The other big feature that’s launched with the Samsung Galaxy S8 is Bixby, the brand’s voice assistant rival to Apple’s Siri, Amazon’s Alexa and Google’s less-interestingly-named Assistant.

Those who’ve used the Galaxy S3 and S4 will remember that Samsung already tried to match Siri with S Voice, but it was a bit pointless, especially when Google’s voice chops got so gosh-darn good.

Well, Bixby is Samsung’s big play in its bid to compete in the arena of artificially intelligent assistants, and it clearly thinks it can succeed despite being so late to the game.

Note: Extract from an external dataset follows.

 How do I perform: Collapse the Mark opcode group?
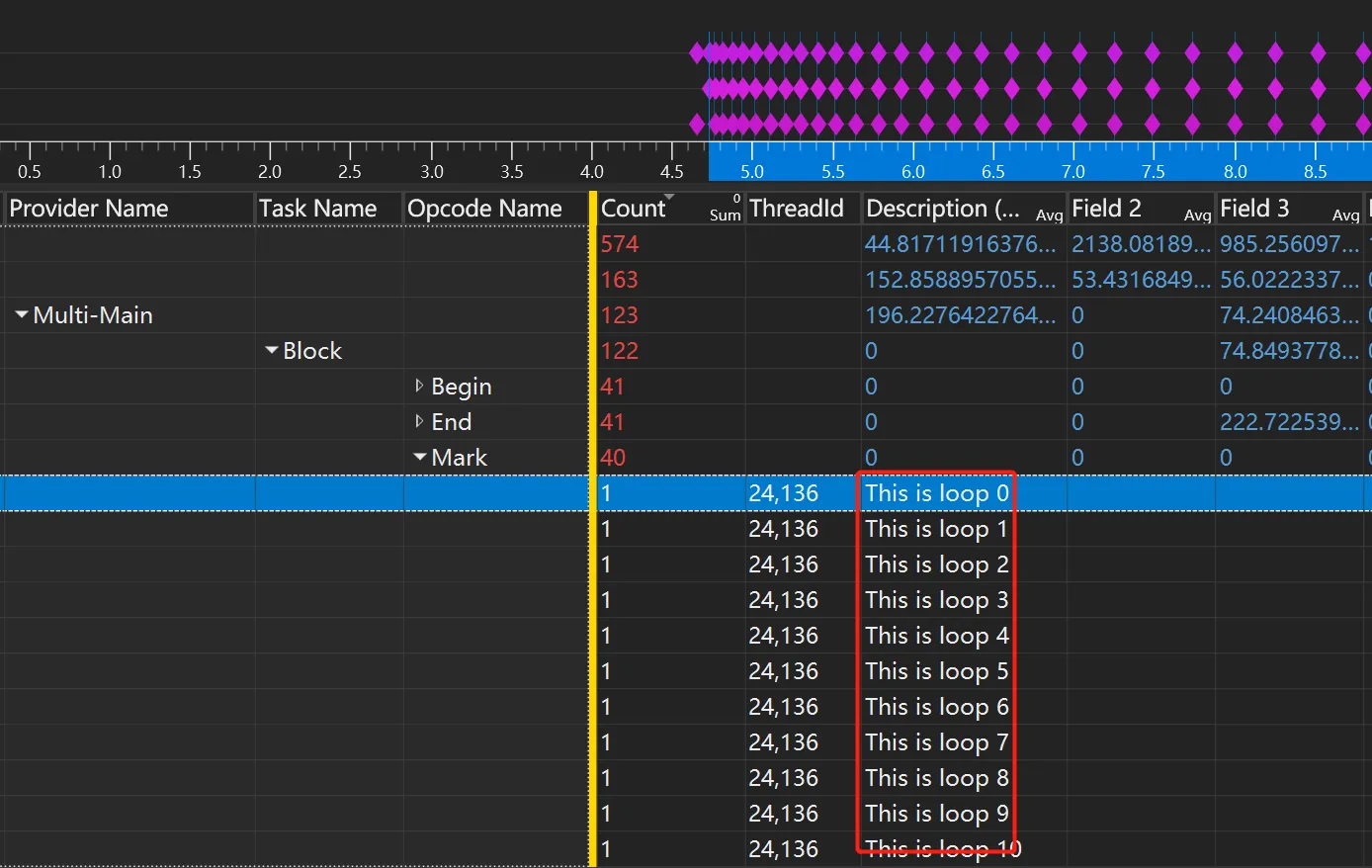(x=420, y=457)
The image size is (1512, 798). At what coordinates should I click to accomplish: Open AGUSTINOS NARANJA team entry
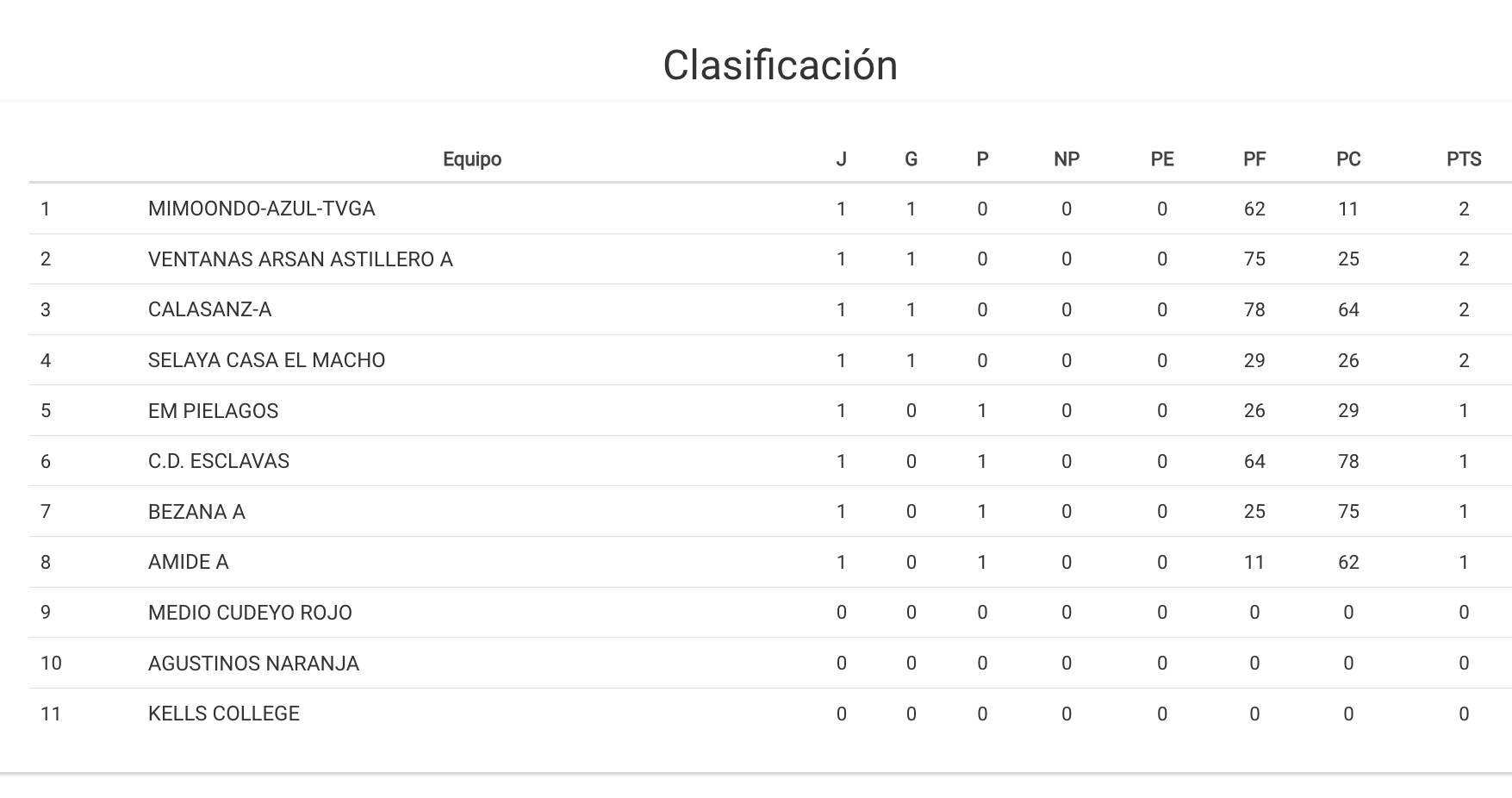(253, 664)
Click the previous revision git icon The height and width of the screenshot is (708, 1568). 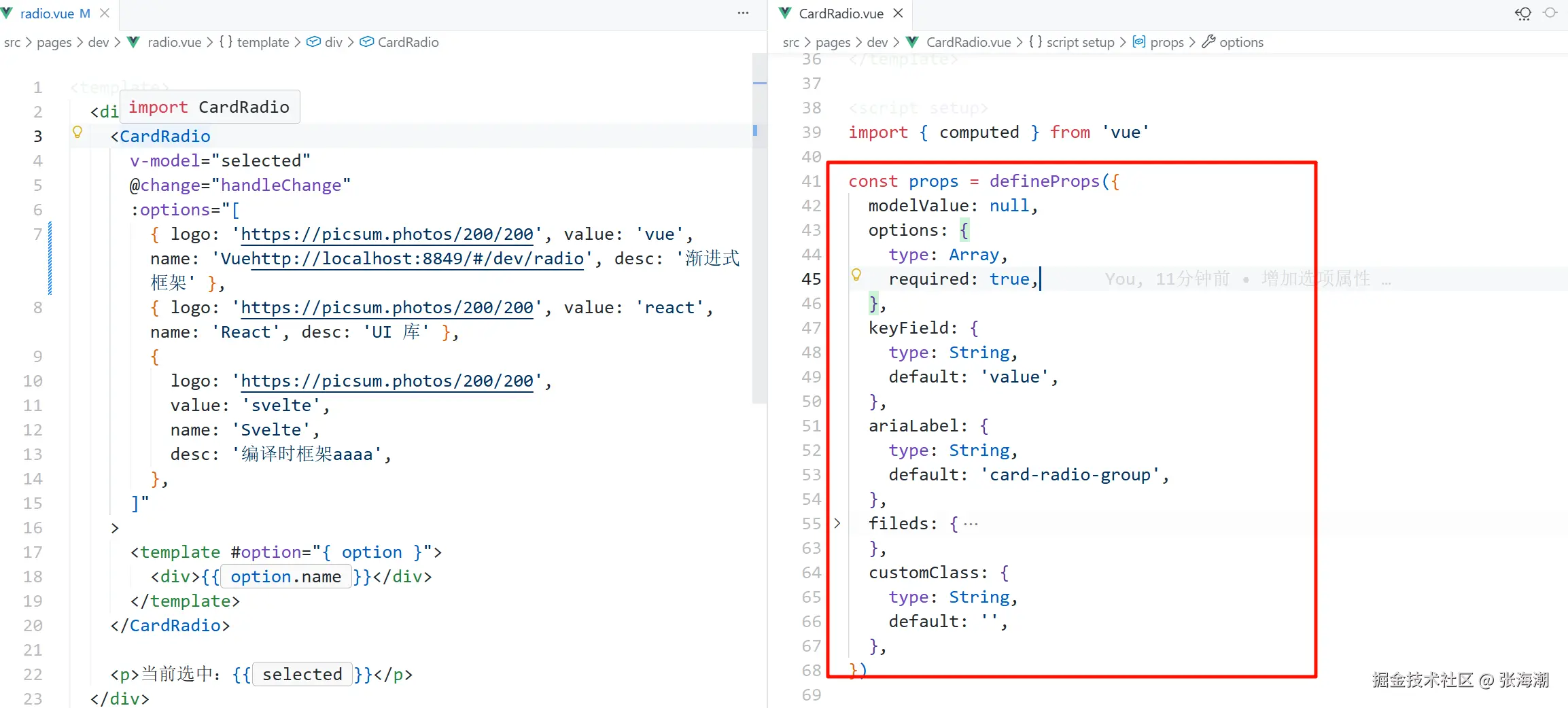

The aim here is to make Bixby an indispensable accompaniment to your daily life, reminding you of things when you need them, letting you know what you’re looking at, and being a single-button one-stop shop for all the information you need.

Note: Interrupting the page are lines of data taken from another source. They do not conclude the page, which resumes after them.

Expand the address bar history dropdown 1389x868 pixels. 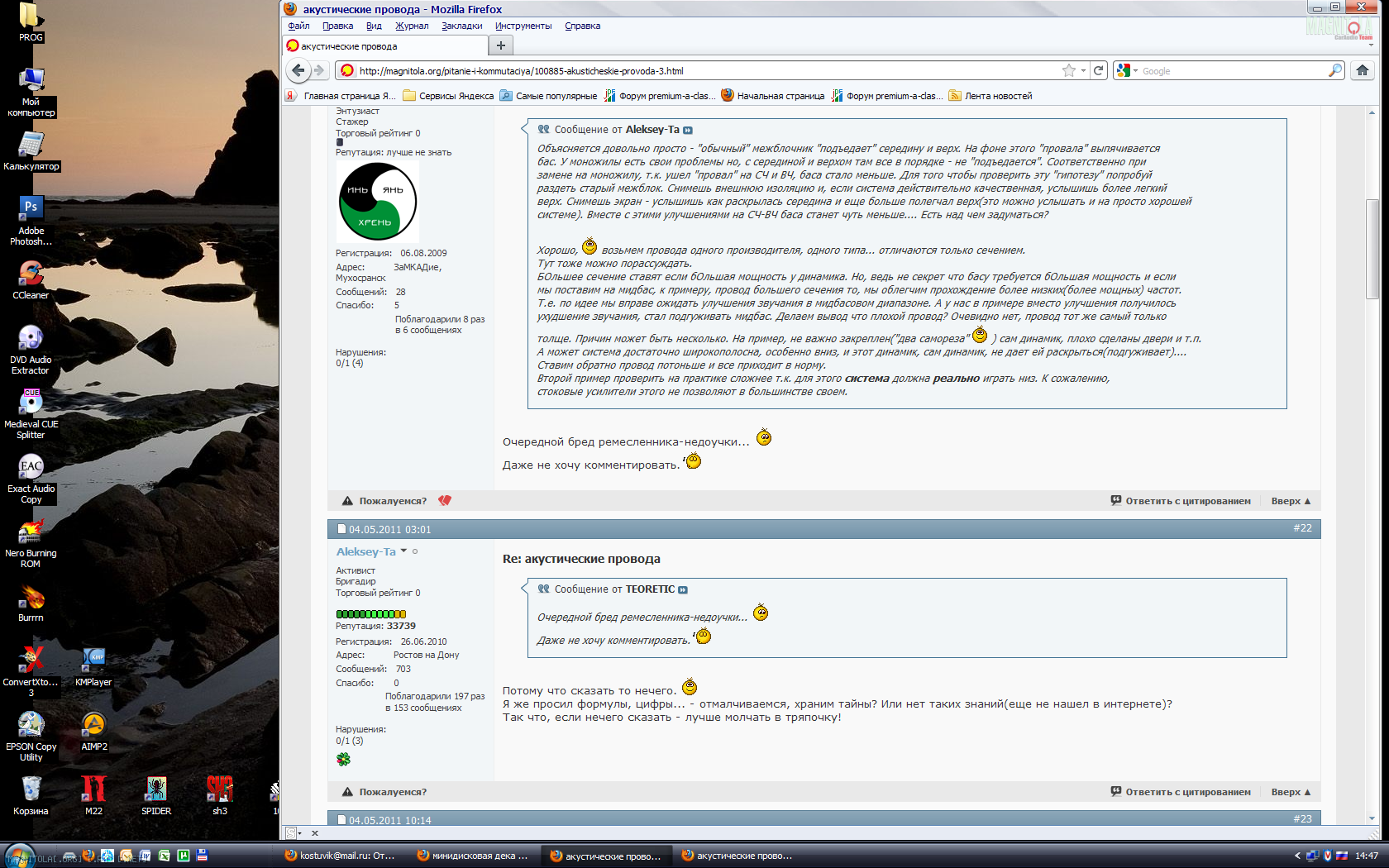click(x=1083, y=71)
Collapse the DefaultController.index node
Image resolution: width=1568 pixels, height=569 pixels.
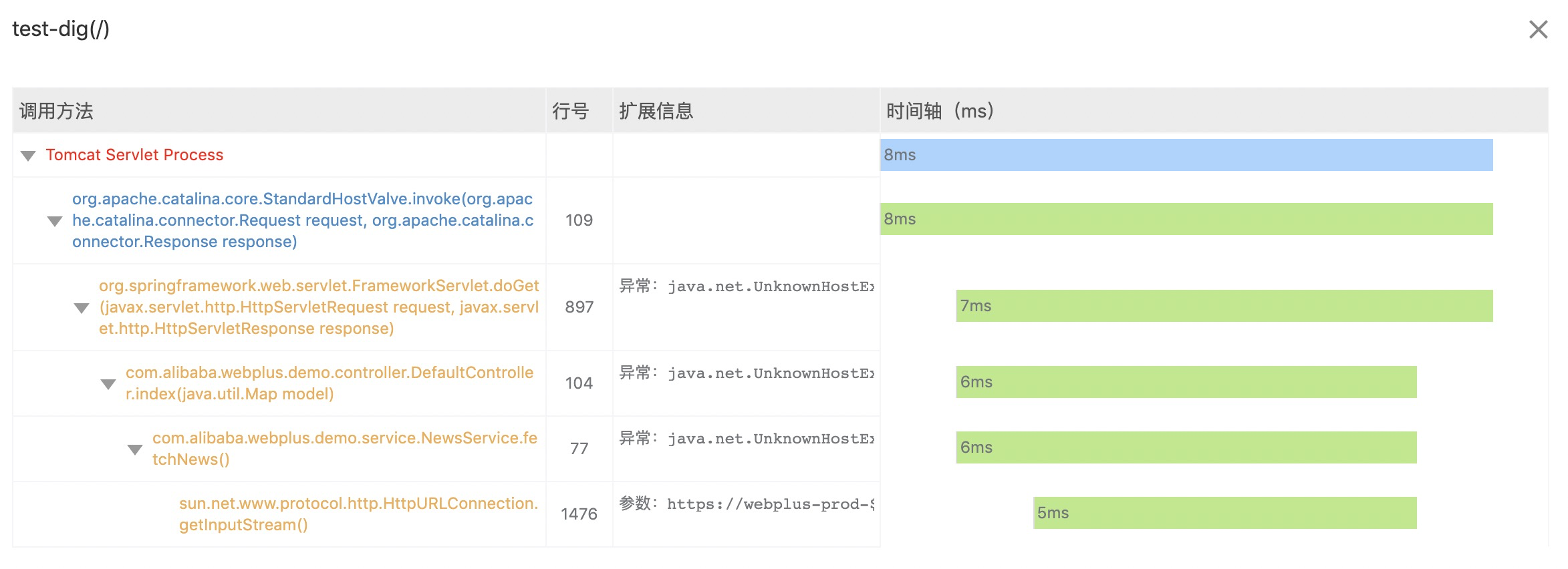(x=108, y=384)
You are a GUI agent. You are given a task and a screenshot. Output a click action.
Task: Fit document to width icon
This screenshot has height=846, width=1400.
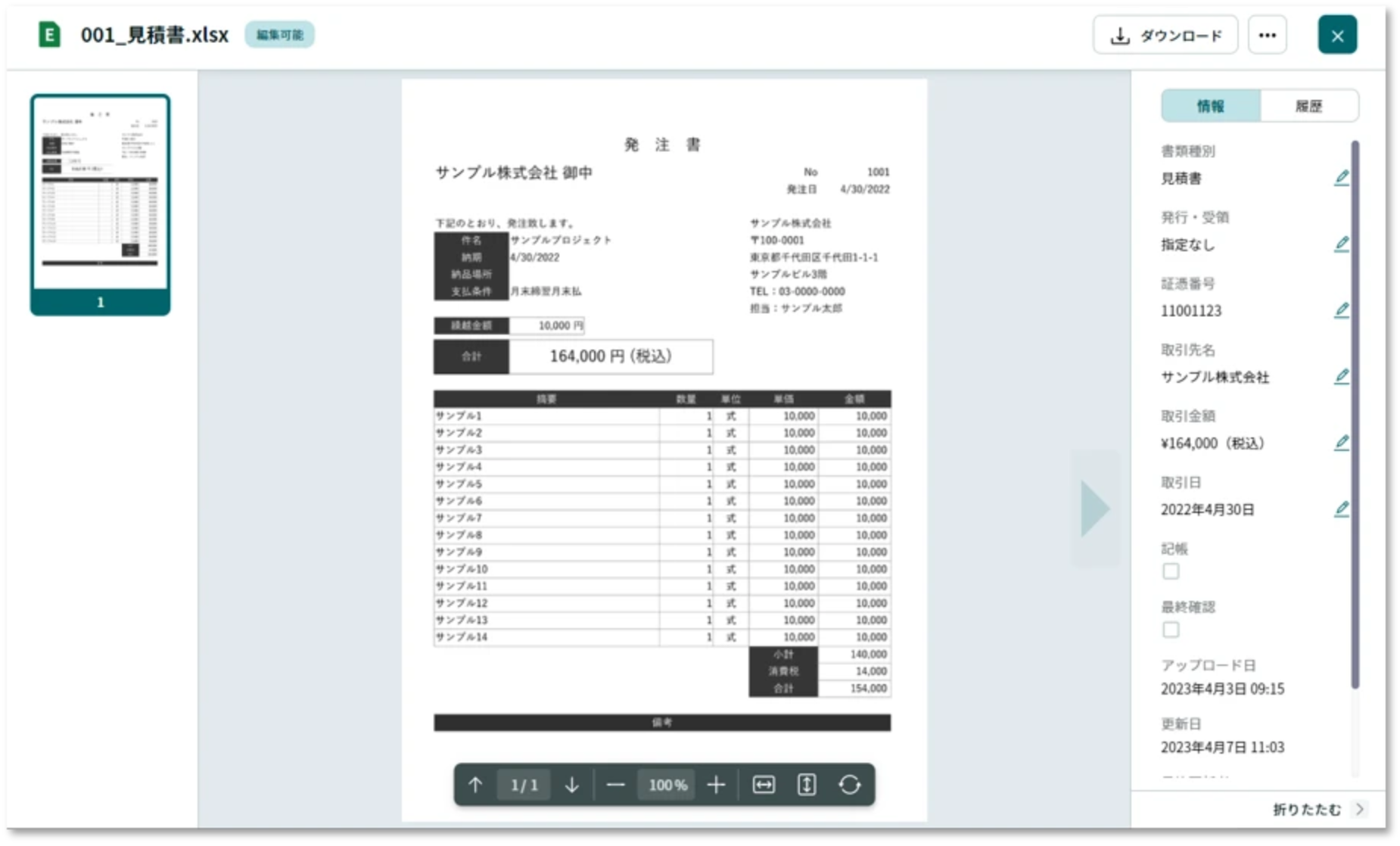pyautogui.click(x=764, y=785)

In fact Samsung is so confident that Bixby is going to be brilliant that it’s popped a button dedicated solely to this function on the side of the phone. 

Yep, a phone that’s so tightly designed that it can’t even have the fingerprint scanner in an accessible place has a whole key dedicated to Bixby… and it’s very hard to see why right now.

Bixby is pretty mundane at launch, and that’s largely because it’s not coming with any kind of voice recognition. It’ll gain that facility in South Korea and the US later in the spring (although exactly when that will be remains a mystery), and around the rest of the world at a later date.

In the UK, one would assume it wouldn’t be too long – but then again, that region was expecting Samsung Pay a while ago, and it’s still not materialized.

So what does Bixby mean to you, the new phone buyer? Well, nothing. It’s average at best, and pretty much useless at worst. 

Bixby Vision, a little icon that lives in the corner of the camera, will be able to analyze what’s being shown through the camera’s viewfinder (both live and from a taken pic) and let you know whether you can buy it, recognize the image and given information or let you know about a place you’re checking out.

Except the results of image recognition just show you things on Pinterest, the shopping element seems to recognize almost nothing at launch and the places option is pretty patchy. It’s slow to work out what it’s looking at and, overall, it’s just a waste of screen right now.

Bixby Home, the screen that lives to the side of the home screen, is much better. 

It’s contextual and interesting, and you can pin your favorite elements (like Spotify, for instance) to the top for easy access from anywhere in the phone. It’s nothing earth-shattering, but it’s pretty neat – although there is a pause every time you open it for the first time, as if Bixby is trying to remember where it left its home page.

And then there’s Bixby Reminders, where you’ll be alerted to things you’ve made a note of in the past. You can set a location trigger to remind you to buy fruit when you pass a location, or ping you at a certain time to remind you to call someone.

None of this is exactly new though, and there’s absolutely no reason why you’d buy the Samsung Galaxy S8 for Bixby.

However, don’t judge Bixby just yet; while right now it’s close to useless as a feature (Google Assistant, which is also on board, is miles better and more fully-featured right now), that doesn’t mean it won’t be great in the future.

Samsung is pretty jazzed about Bixby, and the fact that it’ll be able to understand things contextually in the future. Right now it only can work with a handful of native apps (not even all of them…) and there’s no interaction with third-party options. But from this acorn, Samsung insists, a mighty oak will grow.

Imagine not just being able to set a location to buy fruit, but being pinged when somewhere nearby sells it. Or taking a picture of something and finding it far cheaper online straight away, or being able to ask your phone to do things contextually (for instance: ‘Bixby, can you turn on the heating when I’m twenty minutes from home?’ ‘Bixby, upload those pictures from my run today to Facebook with the caption ‘#blessed #squadgoals #ImsorryforwhoI’vebecome).

That’s the world Samsung is promising, and if you purchase the S8 you’ll be buying into that promise. However, right now, that’s all it is… and there’s no way we can recommend a phone based on a promise, as Samsung could just pull the plug on a feature like Bixby if it really can’t get it to work properly.